Methodology
Data concepts and definitions
This section explains the basic methodology used to estimate the number of exporters by industry (NAICS), exporter size, province of residence, destination and number of employees (for 2007 only). Essentially, there are two fundamental parts involved in this process: the data linkage process and the estimation of the unlinked documents.
Statistics Canada obtains trade data from two main sources: U.S. Customs documents and Canada Border Services Agency (CBSA) documents.
In 1990, a Memorandum of Understanding (MOU) was signed between Canada and the United States to exchange import data. Through this MOU, each country obtains a comprehensive list of exports to the other country. This is currently the largest source of export data in Canada. All remaining data on Canadian commodity exports destined for consumption in countries other than the United States are obtained from CBSA documents. The data from the two different sources are processed differently during the linkage process.
Exports to the United States: According to the Exporter Register Database, exports to the United States accounted for almost 79% of the value of Canada’s annual domestic exports in 2007 (Table 4-2 and Table 4-3).

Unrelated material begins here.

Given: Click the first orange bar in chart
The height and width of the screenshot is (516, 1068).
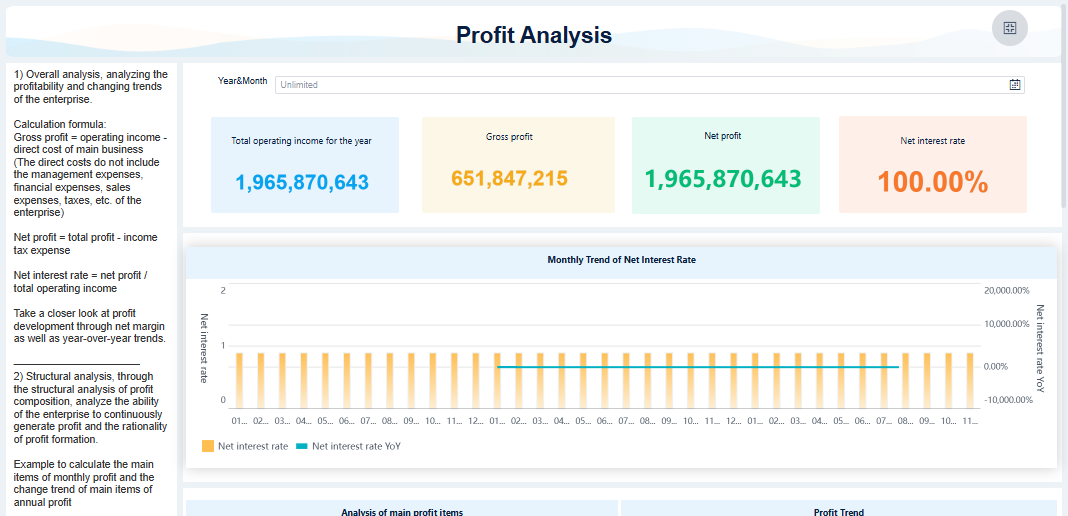Looking at the screenshot, I should click(238, 380).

Each U.S. Customs document contains a vendor identification (ID) code. This code is constructed using the name and address of the Canadian exporter.
For each vendor ID code, it is necessary to:
The duplication problem arises because the descriptive information (namely, vendor name and address) is not a standardized field on the U.S. Customs document.
For example, the municipality of "ST JOHNS" (as it is written in the StatCan municipality library) in Newfoundland (standardized province is 10) has been reported in a number of ways, including "Saint Johns", "St. Johns", "St. John's", "Saint John", "Saint Jean" and "St Jean", while the province has been reported as "Newfoundland", "Nfld", "Terre-Neuve", and "TN".
This makes any automated linkage exercise very difficult, because each different spelling or listing is considered a different item. So, an initial automated processing of the file is performed using the Postal Address Analysis System at Statistics Canada. This generalized application attempts to rearrange a freeform address into standardized positioned components.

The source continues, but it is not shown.